In vigore da alcuni anni, l’Assegno di Vedovanza rappresenta un contributo economico ulteriore che va ad “appoggiarsi” alla pensione di reversibilità in uno dei coniugi, in caso di decesso di uno dei due. L’Assegno è stato creato per offrire un contributo economico al/alla vedovo/a.

A chi spetta

Può richiedere l’Assegno di Vedovanza solo chi percepisce già la pensione di reversibilità, e il coniuge venuto a mancare doveva essere un lavoratore impegnato nel settore privato o quello pubblico.
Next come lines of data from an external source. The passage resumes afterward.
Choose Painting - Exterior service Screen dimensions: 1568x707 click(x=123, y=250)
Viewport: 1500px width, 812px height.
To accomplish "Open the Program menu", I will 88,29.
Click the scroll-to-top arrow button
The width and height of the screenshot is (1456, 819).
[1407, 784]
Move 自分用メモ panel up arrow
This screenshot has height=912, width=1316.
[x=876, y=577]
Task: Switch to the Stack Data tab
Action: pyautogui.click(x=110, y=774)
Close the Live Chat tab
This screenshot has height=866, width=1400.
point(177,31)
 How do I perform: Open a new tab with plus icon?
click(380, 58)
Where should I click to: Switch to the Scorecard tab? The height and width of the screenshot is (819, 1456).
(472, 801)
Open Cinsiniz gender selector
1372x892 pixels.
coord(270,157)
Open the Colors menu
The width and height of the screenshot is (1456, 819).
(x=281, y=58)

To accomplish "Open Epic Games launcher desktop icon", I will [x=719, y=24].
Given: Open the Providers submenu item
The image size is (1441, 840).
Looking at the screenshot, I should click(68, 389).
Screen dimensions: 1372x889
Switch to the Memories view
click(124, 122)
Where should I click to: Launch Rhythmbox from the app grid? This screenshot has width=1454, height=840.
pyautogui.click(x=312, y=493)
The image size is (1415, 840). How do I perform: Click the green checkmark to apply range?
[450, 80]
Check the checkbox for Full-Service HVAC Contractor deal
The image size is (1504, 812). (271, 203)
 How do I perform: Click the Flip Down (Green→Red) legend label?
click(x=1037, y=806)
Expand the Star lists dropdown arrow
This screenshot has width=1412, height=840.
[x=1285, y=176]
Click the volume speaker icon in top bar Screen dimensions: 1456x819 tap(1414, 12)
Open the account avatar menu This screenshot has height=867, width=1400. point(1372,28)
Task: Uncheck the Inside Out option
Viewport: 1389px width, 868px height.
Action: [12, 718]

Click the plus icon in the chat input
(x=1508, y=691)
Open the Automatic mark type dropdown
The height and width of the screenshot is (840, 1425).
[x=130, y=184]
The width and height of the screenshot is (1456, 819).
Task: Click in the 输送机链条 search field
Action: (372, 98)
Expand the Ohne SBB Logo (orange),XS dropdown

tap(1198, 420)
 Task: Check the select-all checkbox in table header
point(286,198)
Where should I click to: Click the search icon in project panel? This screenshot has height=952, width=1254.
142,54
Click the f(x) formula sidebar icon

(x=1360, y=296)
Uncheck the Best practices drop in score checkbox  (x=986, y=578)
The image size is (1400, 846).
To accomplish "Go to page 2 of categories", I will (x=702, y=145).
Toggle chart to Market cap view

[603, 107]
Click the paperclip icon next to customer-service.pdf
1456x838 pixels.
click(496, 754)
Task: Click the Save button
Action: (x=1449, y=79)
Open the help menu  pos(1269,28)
Inoltre il richiedente deve risultare invalido al 100%, oppure percepire un assegno di accompagnamento, o ancora inabili al lavoro.
Per presentare la richiesta presso un qualsiasi CAF oppure tramite il sito ufficiale dell’INPS.

  • la carta d’identità;
  • il codice fiscale;
  • la data di vedovanza,
  • la categoria e il numero della pensione di reversibilità che deriva da lavoro dipendente;
  • il verbale di invalidità civile;
  • l’ultima dichiarazione dei redditi.

A quanto ammonta

L’ammontare dell’assegno di vedovanza dipende dal reddito di chi ne fa richiesta, e non può essere maggiore di 32.148,88 euro.

Per quanto riguarda gli importi, che vengono aggiornati con una certa frequenza, gli ultimi fanno riferimento alla tabella ANF 19 in vigore dal 1° luglio 2020 e corrispondono a:

  • 52,91 euro al mese, per redditi fino a 28.659,42 euro;
  • 19,59 euro al mese, per redditi compresi tra 28.659,43 e 32.148,87 euro.